Oggi Inflazione Eurozona e USA, Oro in attesa

Siamo giunti ad una della giornate più attese dell’intera settimana. Oggi, infatti, avremo a disposizioni i dati sull’inflazione dell’Eurozona e degli Stati Uniti. Anche i meno avvezzi in materia avranno imparato a conoscere il significato dei prezzi al consumo e i risvolti che dati più o meno rilevanti potrebbero avere sull’andamento dei mercati. Sappiamo bene che il livello inflazionistico è uno dei principali fattori che regolano gli scambi valutari, e non solo. Nel Vecchio Continente la frenata registrata a dicembre preoccupa gli economisti, tuttavia la BCE ha scelto di rimandare eventuali decisioni straordinarie in là nel tempo. Immobilità che potrebbe rivelarsi deleteria, perché se dovesse riapparire lo spettro deflazionistico apparso negli ultimi mesi del 2013 i timidi segnali di crescita registrati ultimamente potrebbero subire un brusco stop.

 

Ben altri scenari quelli riguardanti Gran Bretagna e Stati Uniti, laddove l’economia è in crescita moderata. Eppure abbiamo visto come ad inizio settimana anche l’inflazione britannica abbia registrato un lieve calo. Per quel che concerne l’America, invece, le proiezioni degli esperti indicano un rialzo e vedremo successivamente che i dati odierni potrebbero certificare le previsioni.

 

Prima di addentrarci nell’analisi puntuale del calendario economico, consentiteci di aprire una breve parentesi su quanto avvenuto ieri. E’ da giorni che stiamo assistendo ad una ripresa del Dollaro, con acquisti dettati dalle ottime prospettive di crescita. Prospettive ampiamente confermate dai dati di ieri: il settore manifatturiero dell’area di New York ha registrato una performance strabiliante, che testimonia un’accelerazione del settore. Il Beige Book pubblicato in serata, poi, ha supportato ulteriori acquisti sul Biglietto Verde grazie ad una crescita definita “moderata”. Sarà interessante, a questo punto, valutare sia i dati inflazionistici sia le parole di Ben Bernanke di stasera. Così come sarà altrettanto importante valutare i dati relativi ai settori immobiliare e industriale che verranno rilasciati venerdì 17 gennaio.

 

I dati odierni

Come detto l’obbiettivo sarà focalizzato sull’inflazione dell’Eurozona e degli Stati Uniti. L’indice dei prezzi al consumo europei verranno rilasciati alle ore 11 e secondo gli esperti non dovrebbero registrare variazioni. Altro appuntamento importante è quello col Presidente della BUBA – nonché membro del Comitato Monetario della BCE – Weidmann. Dopodiché dovremo attendere le 14 e 30 ora italiana, momento in cui verranno rilasciati i dati inflazionistici degli Stati Uniti. Altro appuntamento di rilievo è quello delle ore 16, con l’indice produzione della FED di Filadelfia, mentre alle 17 e 10 è atteso il discorso del Presidente della FED Ben Bernanke. Presumibilmente si parlerà del Beige Book e delle prospettive di crescita economica, con probabili citazioni sui tempi di accelerazione del tapering. Una giornata che si preannuncia estremamente interessante e siamo certi che non mancherà occasione per movimenti direzionali di rilievo.

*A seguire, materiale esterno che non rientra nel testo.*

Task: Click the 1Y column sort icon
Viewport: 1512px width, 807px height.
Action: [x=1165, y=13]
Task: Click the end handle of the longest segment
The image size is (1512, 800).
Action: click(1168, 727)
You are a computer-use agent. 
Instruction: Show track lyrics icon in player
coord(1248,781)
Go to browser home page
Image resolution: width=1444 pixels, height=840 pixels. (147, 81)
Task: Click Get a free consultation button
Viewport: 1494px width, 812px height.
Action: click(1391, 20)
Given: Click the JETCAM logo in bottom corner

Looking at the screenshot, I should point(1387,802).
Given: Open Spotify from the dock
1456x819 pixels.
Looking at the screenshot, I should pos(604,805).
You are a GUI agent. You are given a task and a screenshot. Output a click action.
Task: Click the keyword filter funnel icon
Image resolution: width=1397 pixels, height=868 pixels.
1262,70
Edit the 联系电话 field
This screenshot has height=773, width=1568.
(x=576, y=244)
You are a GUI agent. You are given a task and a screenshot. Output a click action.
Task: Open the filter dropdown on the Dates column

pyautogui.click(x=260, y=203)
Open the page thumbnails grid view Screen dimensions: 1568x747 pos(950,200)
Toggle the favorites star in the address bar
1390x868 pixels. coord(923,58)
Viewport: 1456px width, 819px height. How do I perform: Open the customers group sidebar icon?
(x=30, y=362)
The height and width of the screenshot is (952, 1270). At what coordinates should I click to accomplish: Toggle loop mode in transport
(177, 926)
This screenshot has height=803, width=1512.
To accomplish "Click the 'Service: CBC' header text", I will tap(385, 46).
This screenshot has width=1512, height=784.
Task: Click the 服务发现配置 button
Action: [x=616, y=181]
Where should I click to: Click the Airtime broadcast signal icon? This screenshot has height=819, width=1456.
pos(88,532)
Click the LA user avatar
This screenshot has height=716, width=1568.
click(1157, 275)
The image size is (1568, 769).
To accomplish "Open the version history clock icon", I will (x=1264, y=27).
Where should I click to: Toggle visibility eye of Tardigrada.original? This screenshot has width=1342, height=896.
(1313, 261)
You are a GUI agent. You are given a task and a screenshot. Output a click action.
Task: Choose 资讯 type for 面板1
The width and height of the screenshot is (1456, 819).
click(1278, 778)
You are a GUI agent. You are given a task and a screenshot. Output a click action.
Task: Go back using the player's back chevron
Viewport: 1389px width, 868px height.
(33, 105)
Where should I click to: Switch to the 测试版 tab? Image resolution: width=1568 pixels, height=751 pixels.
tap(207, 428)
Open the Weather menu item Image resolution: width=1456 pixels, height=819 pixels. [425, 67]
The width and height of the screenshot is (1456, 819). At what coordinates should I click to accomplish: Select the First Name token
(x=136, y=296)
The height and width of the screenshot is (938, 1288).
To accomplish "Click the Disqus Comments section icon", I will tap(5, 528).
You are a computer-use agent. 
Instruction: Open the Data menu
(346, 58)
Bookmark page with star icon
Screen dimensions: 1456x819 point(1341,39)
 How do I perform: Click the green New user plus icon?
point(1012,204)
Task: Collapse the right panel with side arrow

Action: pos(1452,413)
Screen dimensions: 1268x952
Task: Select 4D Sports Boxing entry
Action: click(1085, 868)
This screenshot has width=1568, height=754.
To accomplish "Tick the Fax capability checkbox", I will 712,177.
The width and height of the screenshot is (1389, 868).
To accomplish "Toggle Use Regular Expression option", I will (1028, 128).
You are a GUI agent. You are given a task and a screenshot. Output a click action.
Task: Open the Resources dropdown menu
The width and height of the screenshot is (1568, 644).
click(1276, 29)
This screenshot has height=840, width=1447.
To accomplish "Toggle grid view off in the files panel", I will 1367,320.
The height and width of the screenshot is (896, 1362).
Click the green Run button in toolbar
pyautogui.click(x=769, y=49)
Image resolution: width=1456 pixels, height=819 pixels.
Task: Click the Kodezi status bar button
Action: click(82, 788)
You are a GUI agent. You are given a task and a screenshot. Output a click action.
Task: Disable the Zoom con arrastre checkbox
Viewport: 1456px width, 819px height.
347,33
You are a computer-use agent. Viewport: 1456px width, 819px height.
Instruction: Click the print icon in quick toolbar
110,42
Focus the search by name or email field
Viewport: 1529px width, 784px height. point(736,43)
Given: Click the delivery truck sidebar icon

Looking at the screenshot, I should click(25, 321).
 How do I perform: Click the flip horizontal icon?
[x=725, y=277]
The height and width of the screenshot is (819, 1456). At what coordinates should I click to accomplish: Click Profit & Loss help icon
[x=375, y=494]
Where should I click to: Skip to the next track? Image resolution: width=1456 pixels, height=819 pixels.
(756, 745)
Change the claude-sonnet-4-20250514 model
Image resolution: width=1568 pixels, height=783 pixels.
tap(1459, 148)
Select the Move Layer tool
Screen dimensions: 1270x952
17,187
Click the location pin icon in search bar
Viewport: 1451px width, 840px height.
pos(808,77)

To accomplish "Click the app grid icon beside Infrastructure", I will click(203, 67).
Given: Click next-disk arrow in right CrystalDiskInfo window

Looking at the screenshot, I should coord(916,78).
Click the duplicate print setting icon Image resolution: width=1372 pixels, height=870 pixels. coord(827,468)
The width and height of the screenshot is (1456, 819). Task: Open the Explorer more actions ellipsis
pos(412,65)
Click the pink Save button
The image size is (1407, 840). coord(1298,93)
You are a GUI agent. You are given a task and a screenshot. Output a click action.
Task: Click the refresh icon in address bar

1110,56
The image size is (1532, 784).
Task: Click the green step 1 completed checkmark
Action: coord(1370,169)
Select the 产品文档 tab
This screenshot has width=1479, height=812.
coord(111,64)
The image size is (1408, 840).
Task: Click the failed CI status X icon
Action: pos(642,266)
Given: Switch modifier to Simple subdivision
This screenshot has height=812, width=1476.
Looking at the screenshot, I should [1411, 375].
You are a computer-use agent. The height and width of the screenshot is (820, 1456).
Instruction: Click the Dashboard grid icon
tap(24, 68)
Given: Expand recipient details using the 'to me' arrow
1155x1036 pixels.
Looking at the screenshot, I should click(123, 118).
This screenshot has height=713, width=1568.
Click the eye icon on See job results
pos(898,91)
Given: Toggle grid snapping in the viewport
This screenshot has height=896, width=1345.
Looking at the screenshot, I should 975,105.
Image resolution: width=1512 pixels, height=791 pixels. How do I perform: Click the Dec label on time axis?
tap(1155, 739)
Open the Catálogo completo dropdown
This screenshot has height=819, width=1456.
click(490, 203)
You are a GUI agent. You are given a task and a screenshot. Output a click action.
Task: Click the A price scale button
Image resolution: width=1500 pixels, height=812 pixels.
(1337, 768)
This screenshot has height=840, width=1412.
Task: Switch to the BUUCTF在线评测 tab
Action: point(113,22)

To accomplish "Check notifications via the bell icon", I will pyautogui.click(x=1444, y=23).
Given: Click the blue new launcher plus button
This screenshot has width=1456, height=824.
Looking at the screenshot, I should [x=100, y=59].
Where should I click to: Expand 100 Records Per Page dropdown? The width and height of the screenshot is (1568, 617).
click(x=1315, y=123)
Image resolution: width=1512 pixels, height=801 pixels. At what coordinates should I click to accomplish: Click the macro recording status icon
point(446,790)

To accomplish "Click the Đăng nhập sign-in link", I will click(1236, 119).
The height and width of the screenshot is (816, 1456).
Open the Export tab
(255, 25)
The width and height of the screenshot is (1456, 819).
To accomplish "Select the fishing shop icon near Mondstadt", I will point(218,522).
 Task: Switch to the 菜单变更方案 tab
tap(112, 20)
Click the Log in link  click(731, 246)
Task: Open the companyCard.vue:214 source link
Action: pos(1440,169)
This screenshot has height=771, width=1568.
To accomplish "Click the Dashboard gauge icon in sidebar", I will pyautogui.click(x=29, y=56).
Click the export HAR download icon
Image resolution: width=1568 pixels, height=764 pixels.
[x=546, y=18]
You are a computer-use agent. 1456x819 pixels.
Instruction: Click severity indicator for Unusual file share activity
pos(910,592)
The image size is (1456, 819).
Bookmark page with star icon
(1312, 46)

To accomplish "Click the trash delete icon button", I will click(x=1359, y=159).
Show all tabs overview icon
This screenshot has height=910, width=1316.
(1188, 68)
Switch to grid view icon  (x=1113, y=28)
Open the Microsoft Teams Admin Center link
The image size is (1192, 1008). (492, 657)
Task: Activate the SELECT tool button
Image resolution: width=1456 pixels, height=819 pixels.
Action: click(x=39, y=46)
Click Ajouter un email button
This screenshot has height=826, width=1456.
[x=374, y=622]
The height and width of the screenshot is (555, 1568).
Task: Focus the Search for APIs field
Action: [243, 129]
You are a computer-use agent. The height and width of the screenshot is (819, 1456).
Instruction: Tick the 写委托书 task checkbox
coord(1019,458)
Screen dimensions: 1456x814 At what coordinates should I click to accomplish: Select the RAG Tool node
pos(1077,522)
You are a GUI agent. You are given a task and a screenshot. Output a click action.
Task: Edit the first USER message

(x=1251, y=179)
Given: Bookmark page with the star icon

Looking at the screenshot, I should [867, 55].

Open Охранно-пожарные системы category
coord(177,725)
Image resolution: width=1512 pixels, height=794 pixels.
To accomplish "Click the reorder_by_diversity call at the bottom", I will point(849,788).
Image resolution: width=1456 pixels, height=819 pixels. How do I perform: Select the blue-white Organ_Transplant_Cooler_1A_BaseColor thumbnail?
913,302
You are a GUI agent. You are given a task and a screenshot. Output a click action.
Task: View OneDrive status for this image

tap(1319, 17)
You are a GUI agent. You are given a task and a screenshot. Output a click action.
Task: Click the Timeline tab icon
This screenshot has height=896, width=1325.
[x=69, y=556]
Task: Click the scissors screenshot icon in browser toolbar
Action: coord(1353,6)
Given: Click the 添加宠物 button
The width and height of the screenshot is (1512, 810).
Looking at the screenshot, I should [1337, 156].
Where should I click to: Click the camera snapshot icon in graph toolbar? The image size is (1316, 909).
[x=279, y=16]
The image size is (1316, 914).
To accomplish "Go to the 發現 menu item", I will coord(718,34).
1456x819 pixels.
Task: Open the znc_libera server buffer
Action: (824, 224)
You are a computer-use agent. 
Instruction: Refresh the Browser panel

Oro in fase di compressione laterale

Il nostro obbiettivo, lo rammentiamo, è quello del completamento di una successione rialzista che possa consentirci di introdurre un set up di vendita. Al momento abbiamo a disposizione 3 dei 5 punti della Wolfe Wave e l’ulteriore deprezzamento registrato ieri potrebbe suggerire un imminente rimbalzo tecnico.

oro

Se dovesse realizzarsi la nostra previsione – con ritorno dell’oro a 1260 dollari l’Oncia, si avrebbe presumibilmente un’onda simmetricamente ottimale tale da consentirci di operare al ribasso con un buon margine di sicurezza.